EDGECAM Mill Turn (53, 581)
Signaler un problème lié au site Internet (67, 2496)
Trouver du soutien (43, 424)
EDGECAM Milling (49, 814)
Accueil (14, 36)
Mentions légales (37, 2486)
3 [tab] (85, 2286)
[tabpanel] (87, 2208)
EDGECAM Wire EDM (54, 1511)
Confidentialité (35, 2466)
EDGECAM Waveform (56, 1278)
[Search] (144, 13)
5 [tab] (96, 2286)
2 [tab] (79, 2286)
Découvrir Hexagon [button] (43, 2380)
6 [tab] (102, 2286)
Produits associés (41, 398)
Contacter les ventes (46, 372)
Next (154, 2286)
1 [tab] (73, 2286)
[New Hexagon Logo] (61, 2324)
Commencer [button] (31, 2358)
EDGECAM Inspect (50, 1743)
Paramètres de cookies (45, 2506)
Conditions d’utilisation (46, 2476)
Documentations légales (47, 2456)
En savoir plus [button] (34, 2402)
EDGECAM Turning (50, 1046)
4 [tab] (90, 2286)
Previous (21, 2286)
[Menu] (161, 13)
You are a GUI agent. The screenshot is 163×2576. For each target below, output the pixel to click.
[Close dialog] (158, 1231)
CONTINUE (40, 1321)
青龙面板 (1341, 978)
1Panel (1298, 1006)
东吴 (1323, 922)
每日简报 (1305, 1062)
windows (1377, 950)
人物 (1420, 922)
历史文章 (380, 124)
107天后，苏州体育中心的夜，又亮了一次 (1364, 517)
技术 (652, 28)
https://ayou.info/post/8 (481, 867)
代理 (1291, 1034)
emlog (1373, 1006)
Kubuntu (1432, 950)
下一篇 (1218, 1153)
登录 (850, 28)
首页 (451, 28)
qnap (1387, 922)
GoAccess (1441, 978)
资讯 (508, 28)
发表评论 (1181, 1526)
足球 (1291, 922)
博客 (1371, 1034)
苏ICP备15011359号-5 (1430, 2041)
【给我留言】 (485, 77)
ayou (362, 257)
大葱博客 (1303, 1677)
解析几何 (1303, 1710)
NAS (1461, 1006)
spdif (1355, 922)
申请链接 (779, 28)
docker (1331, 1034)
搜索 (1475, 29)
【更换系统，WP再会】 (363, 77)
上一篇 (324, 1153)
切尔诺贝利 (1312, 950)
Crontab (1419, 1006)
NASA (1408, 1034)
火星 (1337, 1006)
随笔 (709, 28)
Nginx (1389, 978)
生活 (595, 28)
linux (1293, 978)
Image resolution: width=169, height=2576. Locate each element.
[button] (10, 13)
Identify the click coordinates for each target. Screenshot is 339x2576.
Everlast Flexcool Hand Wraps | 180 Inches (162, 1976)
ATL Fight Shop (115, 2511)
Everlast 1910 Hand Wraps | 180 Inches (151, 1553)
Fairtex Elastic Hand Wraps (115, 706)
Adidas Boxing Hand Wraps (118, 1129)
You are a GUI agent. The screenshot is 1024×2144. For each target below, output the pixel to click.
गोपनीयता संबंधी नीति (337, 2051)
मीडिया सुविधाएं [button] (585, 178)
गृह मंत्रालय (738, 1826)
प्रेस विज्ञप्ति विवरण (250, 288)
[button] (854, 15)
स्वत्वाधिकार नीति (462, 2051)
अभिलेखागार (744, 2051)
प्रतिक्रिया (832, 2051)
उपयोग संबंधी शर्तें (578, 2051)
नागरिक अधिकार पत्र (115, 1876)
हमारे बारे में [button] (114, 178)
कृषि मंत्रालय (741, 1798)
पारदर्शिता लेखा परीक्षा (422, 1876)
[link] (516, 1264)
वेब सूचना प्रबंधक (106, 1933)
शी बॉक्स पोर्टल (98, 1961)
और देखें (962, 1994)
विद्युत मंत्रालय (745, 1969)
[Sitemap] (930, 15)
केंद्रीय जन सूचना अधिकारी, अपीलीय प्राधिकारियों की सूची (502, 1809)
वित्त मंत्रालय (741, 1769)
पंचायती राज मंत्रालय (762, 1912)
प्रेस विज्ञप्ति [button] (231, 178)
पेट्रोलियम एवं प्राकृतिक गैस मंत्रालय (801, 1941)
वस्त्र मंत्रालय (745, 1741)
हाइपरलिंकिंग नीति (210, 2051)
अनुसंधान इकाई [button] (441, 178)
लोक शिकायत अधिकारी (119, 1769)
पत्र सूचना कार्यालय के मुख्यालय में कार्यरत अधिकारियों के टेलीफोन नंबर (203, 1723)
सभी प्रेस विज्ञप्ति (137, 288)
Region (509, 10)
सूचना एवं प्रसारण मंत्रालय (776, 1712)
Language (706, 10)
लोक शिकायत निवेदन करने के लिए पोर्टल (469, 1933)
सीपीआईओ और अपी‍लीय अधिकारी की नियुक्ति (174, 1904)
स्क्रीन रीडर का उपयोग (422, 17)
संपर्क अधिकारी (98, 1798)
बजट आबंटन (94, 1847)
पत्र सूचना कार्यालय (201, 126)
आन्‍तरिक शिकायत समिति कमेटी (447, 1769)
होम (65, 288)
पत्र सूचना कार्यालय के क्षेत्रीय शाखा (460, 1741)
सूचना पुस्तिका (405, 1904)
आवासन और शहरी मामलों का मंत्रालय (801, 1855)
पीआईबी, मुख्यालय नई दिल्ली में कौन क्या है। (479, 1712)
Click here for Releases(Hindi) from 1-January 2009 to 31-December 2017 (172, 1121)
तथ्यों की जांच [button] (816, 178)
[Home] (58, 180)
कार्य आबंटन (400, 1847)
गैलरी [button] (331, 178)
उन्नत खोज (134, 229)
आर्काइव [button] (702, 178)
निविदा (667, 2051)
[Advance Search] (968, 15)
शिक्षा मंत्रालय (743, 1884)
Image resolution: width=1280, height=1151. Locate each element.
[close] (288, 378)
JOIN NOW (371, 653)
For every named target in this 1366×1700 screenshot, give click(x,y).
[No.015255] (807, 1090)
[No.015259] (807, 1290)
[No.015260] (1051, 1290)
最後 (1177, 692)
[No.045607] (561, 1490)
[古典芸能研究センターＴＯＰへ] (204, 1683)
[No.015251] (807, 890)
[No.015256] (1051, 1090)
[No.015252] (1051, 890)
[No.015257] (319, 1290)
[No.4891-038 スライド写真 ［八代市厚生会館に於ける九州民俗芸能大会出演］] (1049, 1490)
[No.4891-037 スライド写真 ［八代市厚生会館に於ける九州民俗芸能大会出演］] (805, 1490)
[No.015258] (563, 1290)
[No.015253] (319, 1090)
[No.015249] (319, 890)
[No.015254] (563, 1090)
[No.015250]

****************************************

| Work instruction |
Among the lines of the material above, count those that include "agent" and report that number alone.

| Completed task |
2